OPEN BRIEF aan gemeenteraad en college – nieuw subsidiebeleid
Geachte leden van het college van burgemeester en wethouders en de gemeenteraad van De Bilt,
Recentelijk heeft de PvdA De Bilt een druk bezochte discussieavond gehouden over het toekomstige, nieuwe subsidiebeleid. Vele verenigingen, instellingen en organisaties dachten na over nieuw subsidiebeleid. Wij delen graag met u wat naar onze mening belangrijke uitgangspunten zouden moeten zijn voor dit nieuwe beleid.

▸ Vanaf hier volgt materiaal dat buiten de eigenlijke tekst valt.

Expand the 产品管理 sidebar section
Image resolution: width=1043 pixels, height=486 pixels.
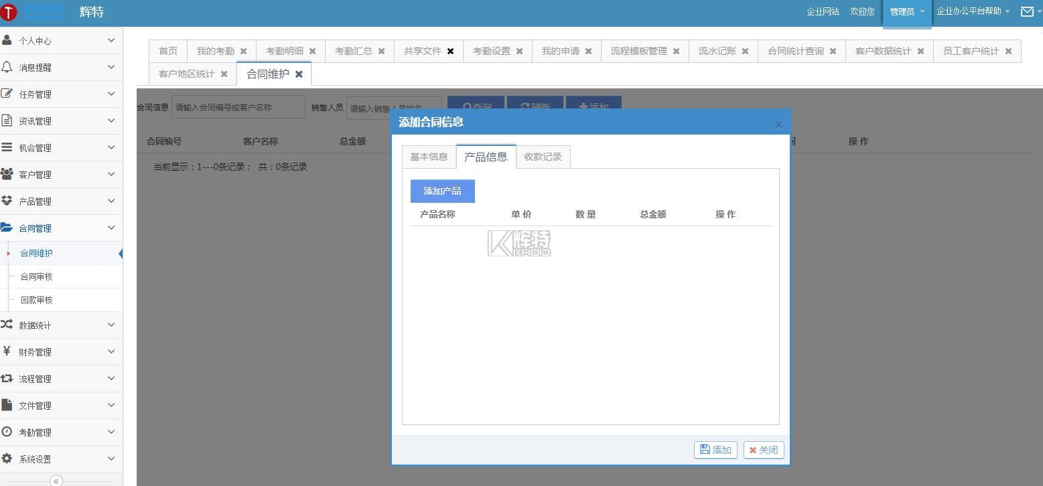(60, 201)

Diezelfde week heeft wethouder Mieras tijdens de commissievergadering B&B toegezegd de raad na de zomer vroegtijdiger dan voorzien te betrekken bij het nieuw op te stellen subsidiebeleid. Deze brief kan als input van onze zijde gezien worden. Wij vragen u dan ook de uitkomsten van onze discussieavond te betrekken bij de vervolgstappen en de verdere gedachtenvorming.
Vooraf
Subsidiebeleid kan als een technisch instrumentarium gezien worden: het betreft afspraken en procedures voor de aanvraag en afhandeling van gemeentelijke subsidies. Subsidiebeleid kan echter ook gezien worden als instrument om dynamiek op gang te brengen en maatschappelijke resultaten te bereiken. Wij hangen deze laatste visie aan. Het zou in onze ogen een gemiste kans zijn het nieuwe beleid bijvoorbeeld enkel en alleen te richten op het verbeteren van procedures. Het mooiste is om het nieuwe subsidiebeleid in te richten als beleid om iets te bereiken – zoals we dat ook doen met bijvoorbeeld ruimtelijk beleid.

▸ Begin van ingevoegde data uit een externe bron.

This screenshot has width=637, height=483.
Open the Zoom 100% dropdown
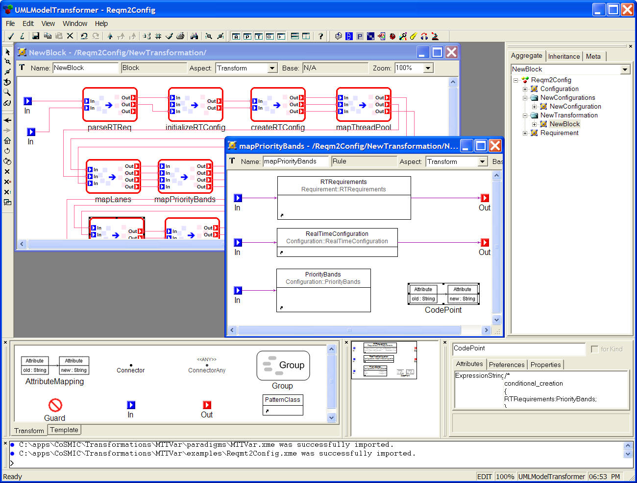click(428, 69)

Dit vereist overigens wel visie!
Uitgangspunten nieuw subsidiebeleid
1. vereenvoudiging; Nu worden gesubsidieerde instellingen gevraagd uitgebreide verantwoording aan te leveren die noch door hen zelf, noch door de gemeente gebruikt wordt om te sturen. Het is een serieuze overweging een aantal instellingen/verenigingen een lump-sum bedrag te verstrekken op basis van vertrouwen, zonder uitgebreide aanvragen en verantwoordingen.
2. voorspelbaarheid; In het verlengde van voorgaande is het een overweging om (een deel van de) subsidies voor een periode van bijvoorbeeld 4 jaar te verstrekken en daarbij afspraken te maken over zaken als indexering. Instellingen en verenigingen weten dan waar zij aan toe zijn en kunnen zich volledig richten op hun taak.

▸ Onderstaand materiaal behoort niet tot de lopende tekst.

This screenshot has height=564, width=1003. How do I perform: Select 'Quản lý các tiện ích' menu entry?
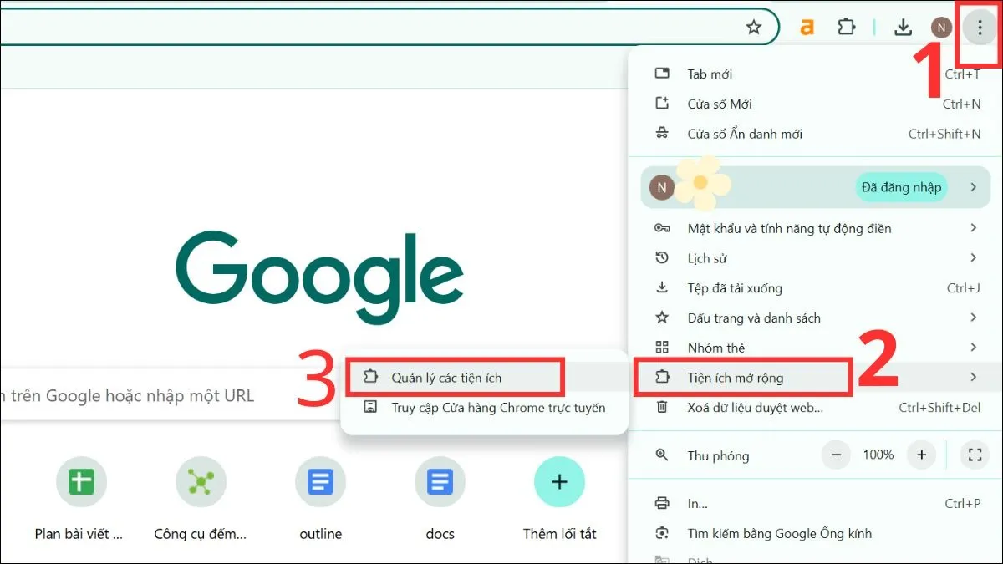point(446,378)
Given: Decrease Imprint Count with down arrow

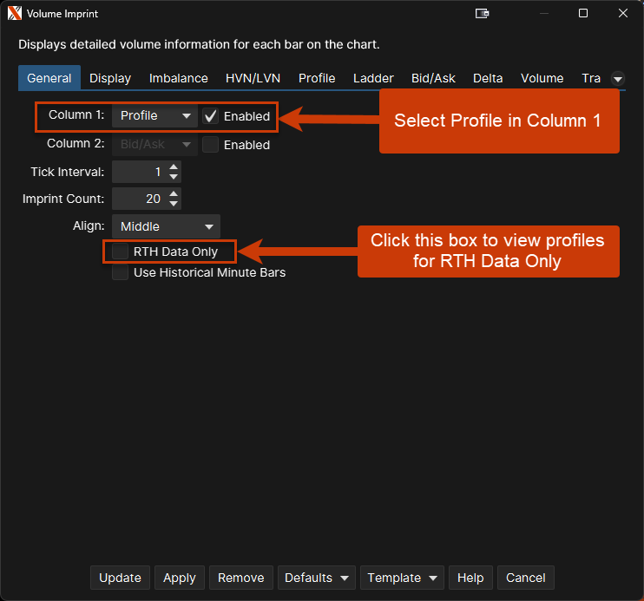Looking at the screenshot, I should point(174,204).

3. flexibiliteit (1); Het subsidiebeleid houdt op dit moment nog te weinig rekening met verandering in de context van een instelling. Sommige van de gesubsidieerde instellingen verlenen bijvoorbeeld informele zorg en de verwachting (en realiteit) is dat de omvang van deze zorg fors toeneemt. De hoogte van de subsidie zou ook mee moeten bewegen wanneer de maatschappelijke opgave aantoonbaar af- of toeneemt.
4. flexibiliteit (2); Er is op dit moment nauwelijks flexibel budget om in te kunnen springen op initiatieven van inwoners en van instellingen. Dat werkt beperkend. Het is noodzakelijk als wij de Eigen Kracht en het initiatief van inwoners, verenigingen en instellingen willen aanmoedigen dat daar ook flexibel in te zetten budget tegenover moet staan. Vanzelfsprekend is dit aanvullend subsidiebudget – en niet afgeroomd geld – dus de gemeente zal in onze ogen extra geld over moeten hebben voor “activerend subsidiebeleid”.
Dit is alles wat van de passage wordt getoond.